*Document extract:*

The injuries are “not-related” peer review in a 5102(d) case

Eason v Blacker, 2017 NY Slip Op 07674 (3d Dept. 2017)

This is an important case because it really gives the defendant who obtains the correct records ammunition to attack causal relationship claims.

(1) The notion of the peer review as fully and wholeheartedly now been accepted in 5102(d) practice.  Amazing.

“Defendants met their initial burden of establishing that plaintiff did not sustain a serious injury within the meaning of Insurance Law § 5102 (d) by submitting a transcript of plaintiff’s deposition, his medical records and the affirmation of Robert Hendler, an orthopedic surgeon who rendered his opinion based on a review of plaintiff’s medical records without conducting a physical examination of plaintiff (see D’Auria v Kent, 80 AD3d 956, 957-958 [2011]; see also Franchini v Palmieri, 1 NY3d 536, 537 [2003]).”

(2) The ACL injury could not be related to the accident ** Powerful medical rationals**

“Hendler noted that, although an August 14, 2013 MRI depicted a possible partial ACL tear, subsequent arthroscopic surgery established that there was no ligament injury and that the knee was completely stable (see Scott v Aponte, 49 AD3d 1131, 1133 [2008]). Moreover, Hendler opined that, had plaintiff sustained an ACL injury on the date of the accident, he would have immediately experienced significant pain, and the fact that he did not seek treatment for several months after the accident is inconsistent with his claim of having sustained a knee injury

(3) Cannot even win on the spine – pre-existing verses current  condition

Although Episalla also concluded that plaintiff had a preexisting history of cervical and thoracic spine pain and degenerative disc disease, he failed to set forth any “objective medical evidence distinguishing [plaintiff’s] preexisting condition from the injuries claimed to have been caused by this accident”

*Exercise aim:*
From the commentary on Eason v Blacker, extract the stretch from "Eason v Blacker, 2017" through "5102(d) practice.  Amazing.". The records that follow were drawn from a separate source.

Data records
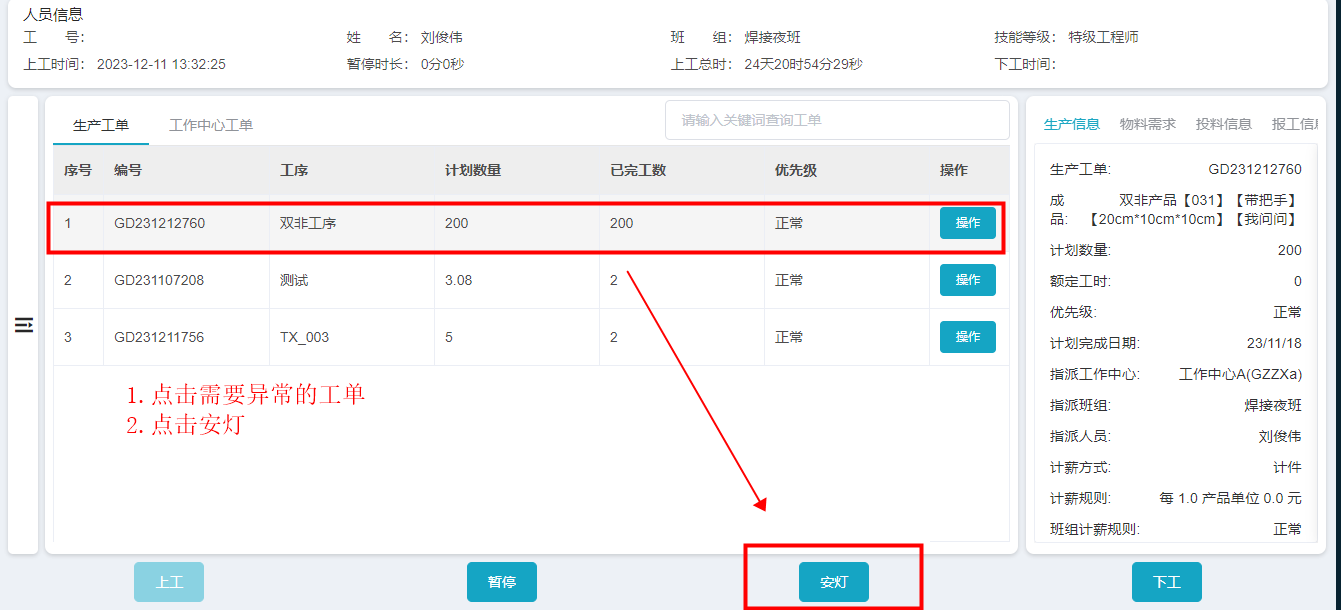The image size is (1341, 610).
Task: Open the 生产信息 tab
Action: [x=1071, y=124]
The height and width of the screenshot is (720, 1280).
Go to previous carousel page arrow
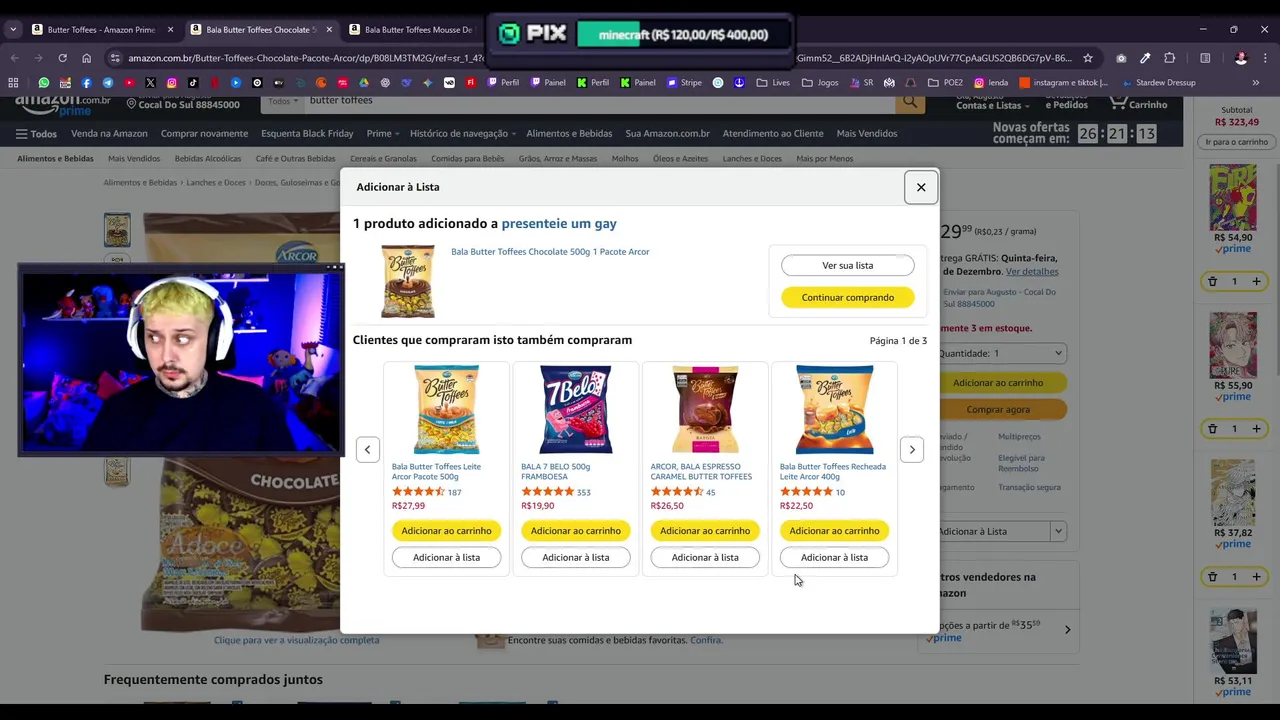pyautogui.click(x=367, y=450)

*Your response:*
Eason v Blacker, 2017 NY Slip Op 07674 (3d Dept. 2017)

This is an important case because it really gives the defendant who obtains the correct records ammunition to attack causal relationship claims.

(1) The notion of the peer review as fully and wholeheartedly now been accepted in 5102(d) practice.  Amazing.